Configuring Vector

Vector is configured using a configuration file. This section contains a comprehensive reference of all Vector configuration options.

Example

The following is an example of a popular Vector configuration that ingests logs from a file and routes them to both Elasticsearch and AWS S3. Your configuration will differ based on your needs.

{
  "data_dir": "/var/lib/vector",
  "sources": {
    "apache_logs": {
      "type": "file",
      "include": [
        "/var/log/apache2/*.log"
      ],
      "ignore_older": 86400
    }
  },
  "transforms": {
    "apache_parser": {
      "inputs": [
        "apache_logs"
      ],
      "type": "remap",
      "source": ". = parse_apache_log(.message)"
    },
    "apache_sampler": {
      "inputs": [
        "apache_parser"
      ],
      "type": "sample",
      "rate": 50
    }
  },
  "sinks": {
    "es_cluster": {
      "inputs": [
        "apache_sampler"
      ],
      "type": "elasticsearch",
      "endpoints": ["http://79.12.221.222:9200"],
      "bulk": {
        "index": "vector-%Y-%m-%d"
      }
    },
    "s3_archives": {
      "inputs": [
        "apache_parser"
      ],
      "type": "aws_s3",
      "region": "us-east-1",
      "bucket": "my-log-archives",
      "key_prefix": "date=%Y-%m-%d",
      "compression": "gzip",
      "framing": {
        "method": "newline_delimited"
      },
      "encoding": {
        "codec": "json"
      },
      "batch": {
        "max_bytes": 10000000
      }
    }
  }
}
# Set global options
data_dir = "/var/lib/vector"

# Vector's API (disabled by default)
# Enable and try it out with the `vector top` command
[api]
enabled = false
# address = "127.0.0.1:8686"

# Ingest data by tailing one or more files
[sources.apache_logs]
type              = "file"
include           = ["/var/log/apache2/*.log"]    # supports globbing
ignore_older_secs = 86400                         # 1 day

# Structure and parse via Vector's Remap Language
[transforms.apache_parser]
inputs = ["apache_logs"]
type   = "remap"
source = '''
. = parse_apache_log(.message)
'''

# Sample the data to save on cost
[transforms.apache_sampler]
inputs = ["apache_parser"]
type   = "sample"
rate   = 2                    # only keep 50% (1/`rate`)
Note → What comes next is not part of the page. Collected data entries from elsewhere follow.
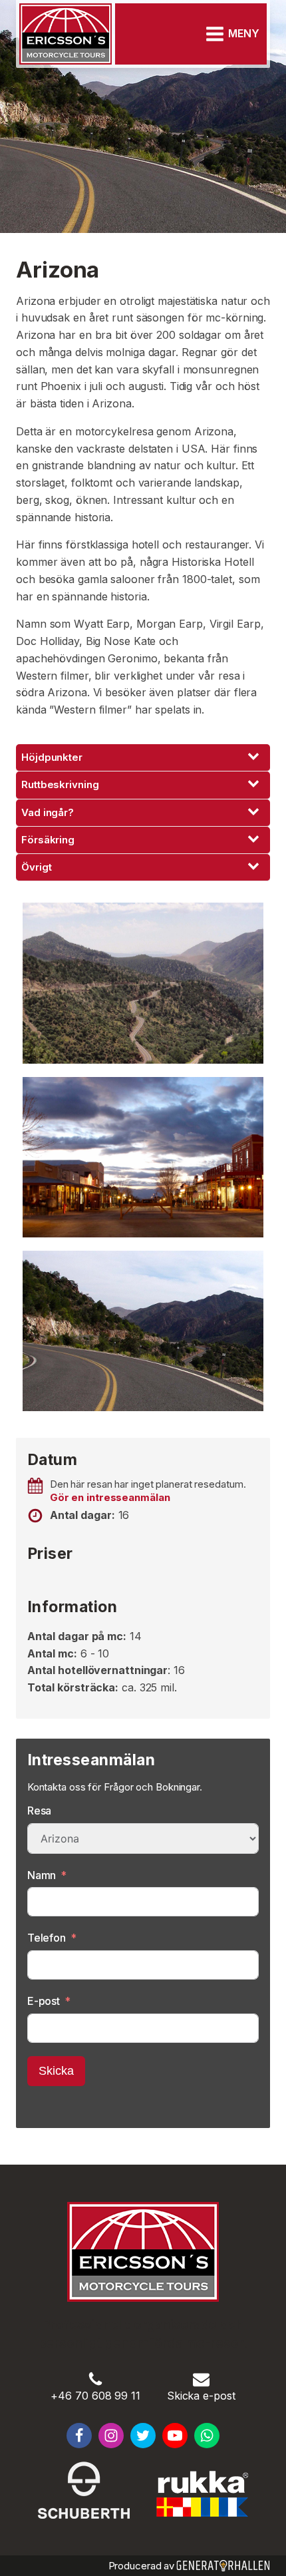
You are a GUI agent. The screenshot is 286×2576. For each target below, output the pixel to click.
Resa (39, 1810)
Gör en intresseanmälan (110, 1497)
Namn (42, 1875)
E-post (43, 2001)
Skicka (56, 2070)
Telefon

# Send structured data to a short-term storage
[sinks.es_cluster]
inputs     = ["apache_sampler"]             # only take sampled data
type       = "elasticsearch"
endpoints  = ["http://79.12.221.222:9200"]  # local or external host
bulk.index = "vector-%Y-%m-%d"              # daily indices

# Send structured data to a cost-effective long-term storage
[sinks.s3_archives]
inputs          = ["apache_parser"]    # don't sample for S3
type            = "aws_s3"
region          = "us-east-1"
bucket          = "my-log-archives"
key_prefix      = "date=%Y-%m-%d"      # daily partitions, hive friendly format
compression     = "gzip"               # compress final objects
framing.method  = "newline_delimited"  # new line delimited...
encoding.codec  = "json"               # ...JSON
batch.max_bytes = 10000000             # 10mb uncompressed
# Set global options
data_dir: "/var/lib/vector"

# Vector's API (disabled by default)
# Enable and try it out with the `vector top` command
# NOTE: this is _enabled_ for helm chart deployments, see: https://github.com/vectordotdev/helm-charts/blob/develop/charts/vector/examples/datadog-values.yaml#L78-L81
api:
  enabled: false
# address = "127.0.0.1:8686"

# Ingest data by tailing one or more files
sources:
  apache_logs:
    type: "file"
    include:
      - "/var/log/apache2/*.log" # supports globbing
    ignore_older_secs: 86400     # 1 day

# Structure and parse via Vector's Remap Language
transforms:
  apache_parser:
    inputs:
      - "apache_logs"
    type: "remap"
    source: ". = parse_apache_log(.message)"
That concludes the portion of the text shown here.